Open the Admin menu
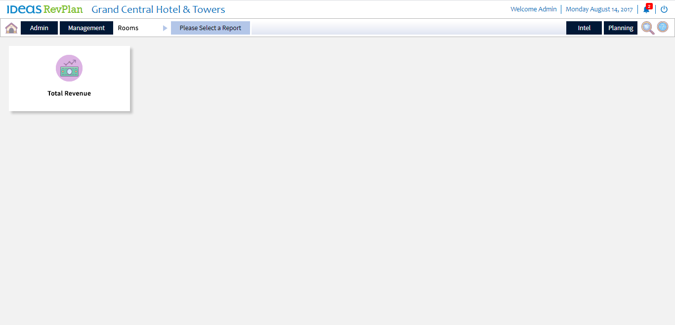Screen dimensions: 675x325 coord(39,28)

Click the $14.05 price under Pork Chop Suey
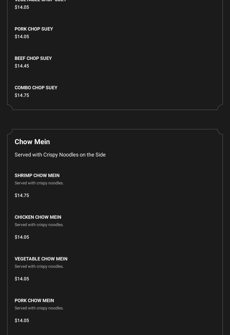(x=22, y=37)
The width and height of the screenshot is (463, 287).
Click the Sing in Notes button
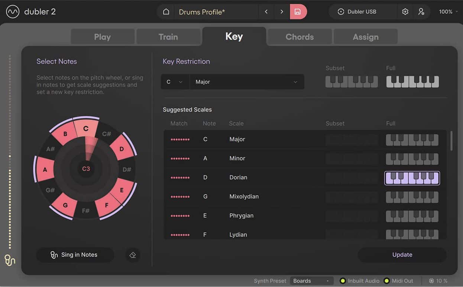click(75, 255)

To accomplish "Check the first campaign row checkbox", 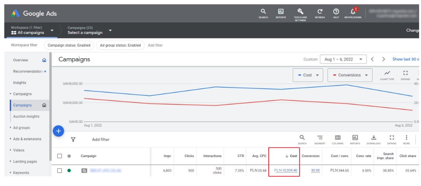I will pos(60,170).
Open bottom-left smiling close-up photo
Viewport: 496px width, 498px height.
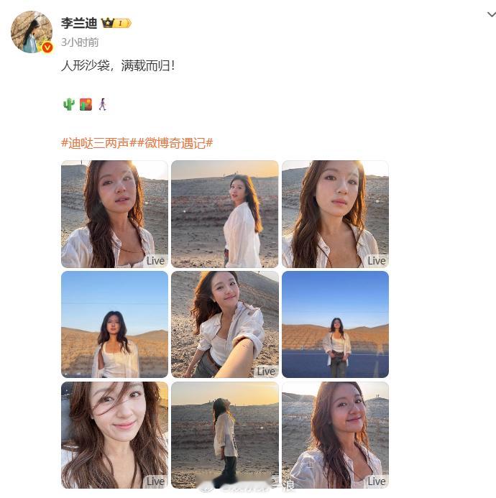[x=114, y=435]
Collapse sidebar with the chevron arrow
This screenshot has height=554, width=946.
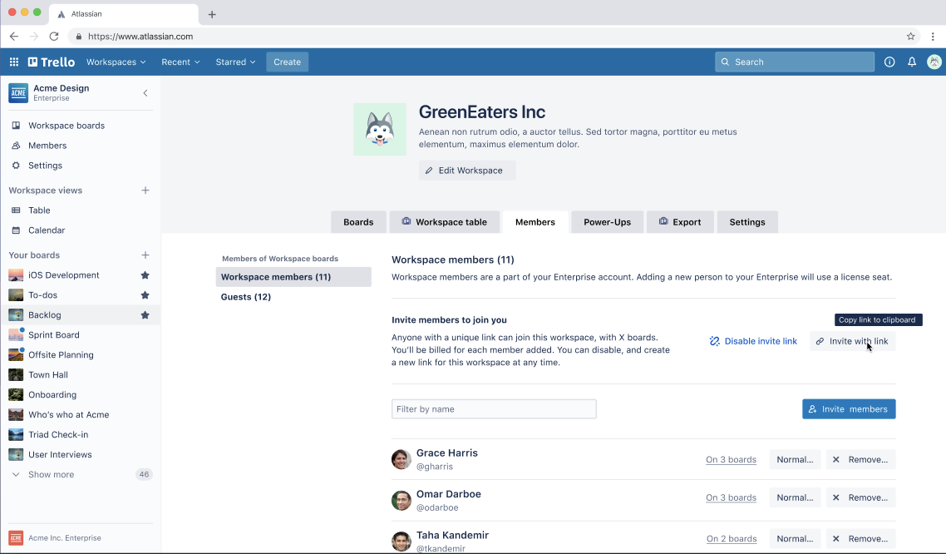click(145, 93)
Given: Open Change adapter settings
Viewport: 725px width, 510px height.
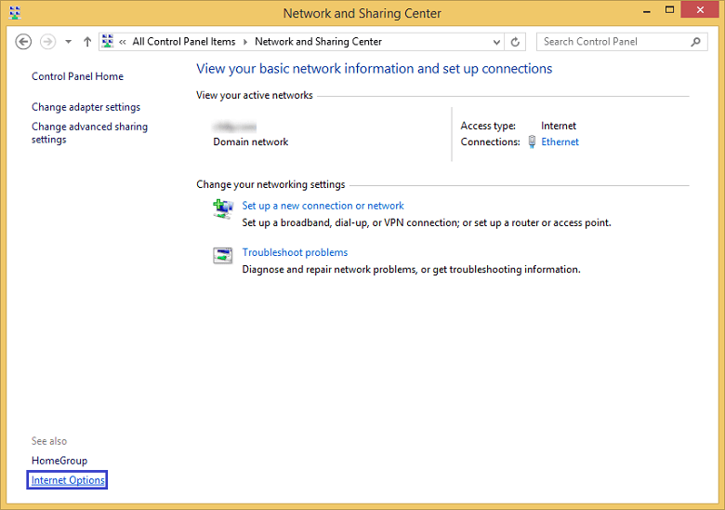Looking at the screenshot, I should coord(86,107).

#####

Exercise | Starting with the line that contains "Given: Open Change adapter settings", reproduce every line down to the end of the listing above, both endpoints included. Pictures stay out.

Reply |
Given: Open Change adapter settings
Viewport: 725px width, 510px height.
Looking at the screenshot, I should coord(86,107).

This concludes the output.